The enslaved Black people in “Gone With the Wind” conform to old racial stereotypes, “as servants notable for their devotion to their white masters or for their ineptitude,” Stewart says. She continues, “The film’s treatment of this world through a lens of nostalgia denies the horrors of slavery, as well as its legacies of racial inequality.”

Stewart, a professor of film and media studies at University of Chicago, also notes that Black cast members were not allowed to attend the movie’s premiere because of Georgia’s Jim Crow segregation laws. In addition, Hattie McDaniel, who was the first African-American person to ever win an Academy Award for her portrayal of the servant Mammy in the film, was not allowed to sit with the other cast members at the Oscars.

“Watching ‘Gone With the Wind’ can be uncomfortable, even painful,” Stewart says. “Still, it is important that classic Hollywood films are available to us in their original form for viewing and discussion.”

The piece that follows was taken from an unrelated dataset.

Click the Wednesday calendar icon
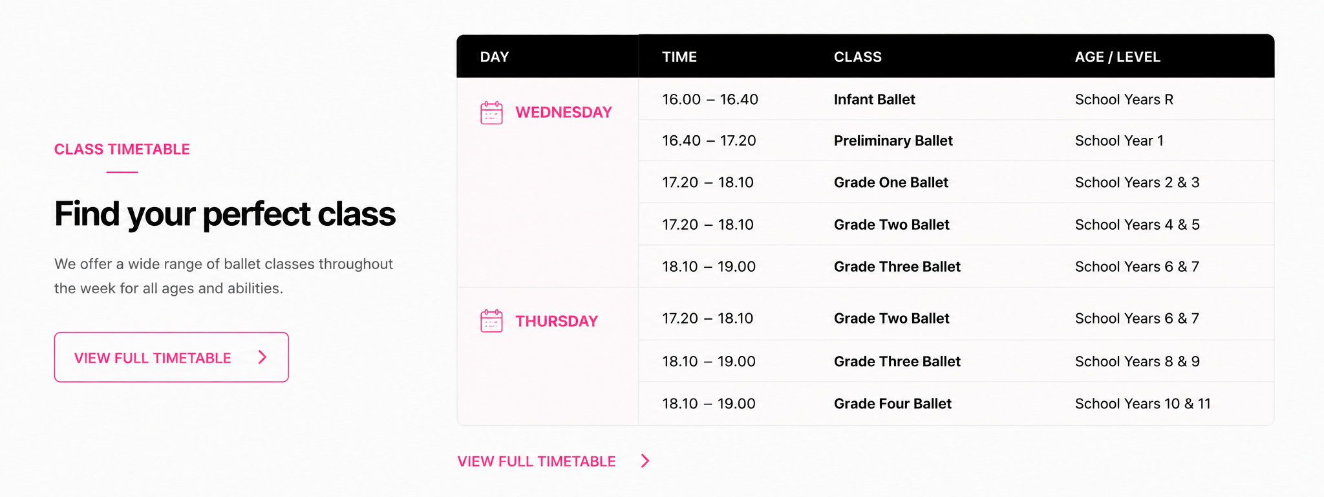Screen dimensions: 1324x497 [491, 113]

WarnerMedia’s prepending of Stewart’s discussion of the film comes amid the backdrop of nationwide Black Lives Matters protests over the police killing of Minneapolis man George Floyd. The company temporarily yanked “Gone With the Wind” from HBO Max after “12 Years a Slave” screenwriter John Ridley, in a June 8 Los Angeles Times op-ed, urged WarnerMedia to remove the film. “It doesn’t just ‘fall short’ with regard to representation. It is a film that glorifies the Antebellum South,” Ridley wrote. “It is a film that, when it is not ignoring the horrors of slavery, pauses only to perpetuate some of the most painful stereotypes of people of color.”

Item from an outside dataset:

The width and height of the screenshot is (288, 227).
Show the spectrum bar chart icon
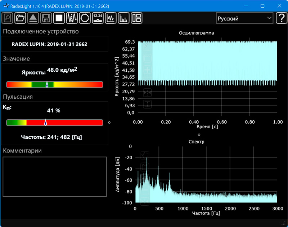123,18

“Gone With the Wind” stars Vivien Leigh, Clark Gable, Hattie McDaniel and Olivia de Havilland. The film, adapted from the 1936 novel by Margaret Mitchell, is set during the Civil War and the Reconstruction era and follows the story of Scarlett O’Hara, the daughter of a Georgia cotton plantation owner.

HBO Max’s description of the film, which clocks in at 3 hours and 41 minutes, reads, “Scarlett O’Hara’s battle to save her beloved Tara and find love during the Civil War.”

The movie won eight competitive Oscars including best picture, best actress for Leigh, best director for Victor Fleming and best supporting actress for McDaniel. The American Film Institute ranks “Gone With the Wind” — which was the very first movie to air on TCM in 1994 — as the No. 4 best American movie of all time, after “Citizen Kane,” “Casablanca” and “The Godfather.” Adjusted for inflation, “Gone With the Wind” remains the highest-grossing film at the box office ever.

Last November, Disney Plus shortly after it first launched added warnings on some older films that they contained “outdated cultural depictions.” Those include the original “Dumbo,” “The Aristocats,” “Lady and the Tramp” and “Jungle Book.” Meanwhile, Disney’s 1946 musical film “Song of the South” hasn’t been available in any format for more than three decades because of its racist depictions of African-Americans.